EXERCISE DIRECTIONS:
Copy exactly the lines of the material below that fall between the line with "You are a GUI" and the line with "Given: Tick the Antworten senden an checkbox", both of those lines included; pictures stay out.

SOURCE RECORDS:
--*--
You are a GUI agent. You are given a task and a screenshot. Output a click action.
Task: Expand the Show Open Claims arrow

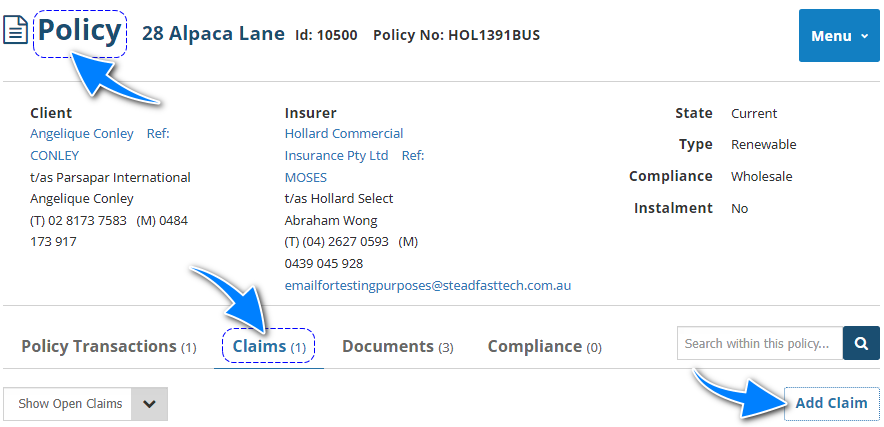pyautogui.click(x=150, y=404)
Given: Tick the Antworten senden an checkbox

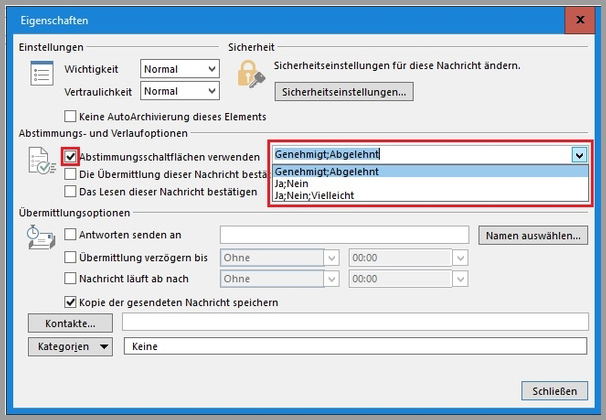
--*--
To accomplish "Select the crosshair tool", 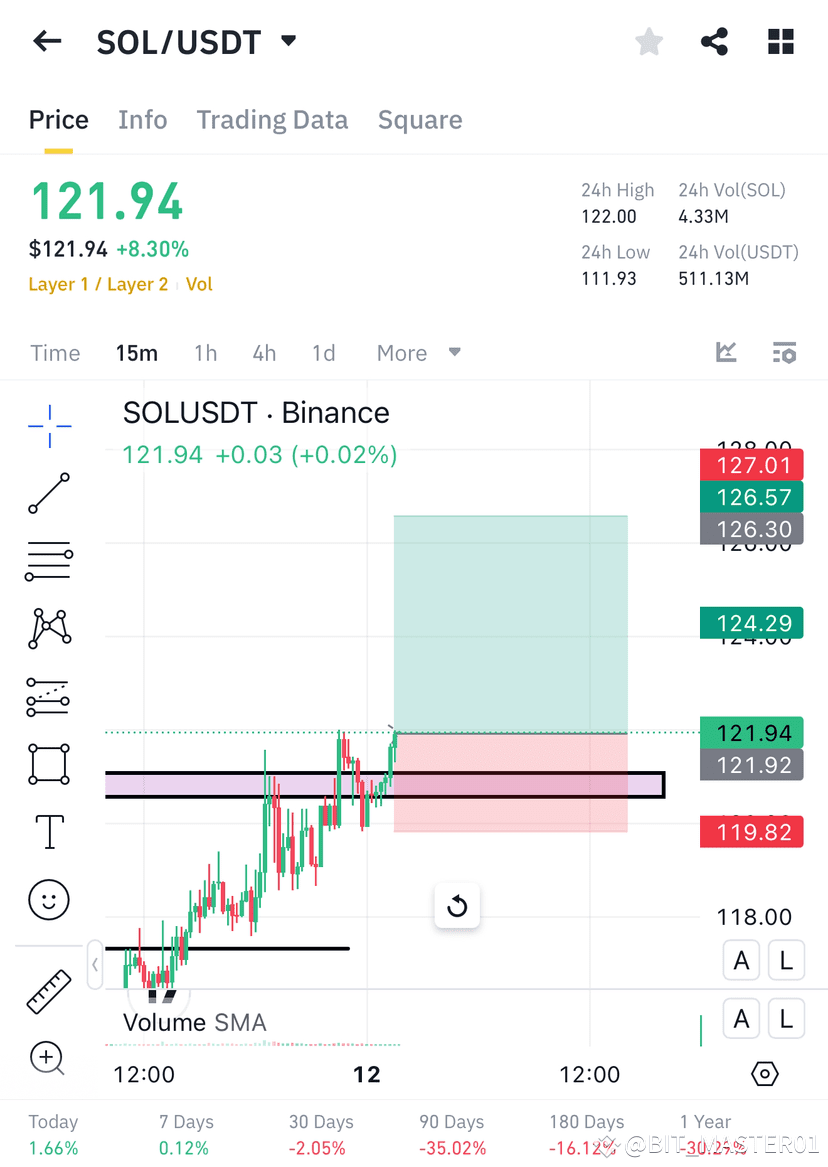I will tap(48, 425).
--*--
TASK SOLUTION:
You are a GUI agent. You are given a task and a screenshot. Output a click action.
Task: Expand the Show Open Claims arrow

pyautogui.click(x=150, y=404)
Given: Tick the Antworten senden an checkbox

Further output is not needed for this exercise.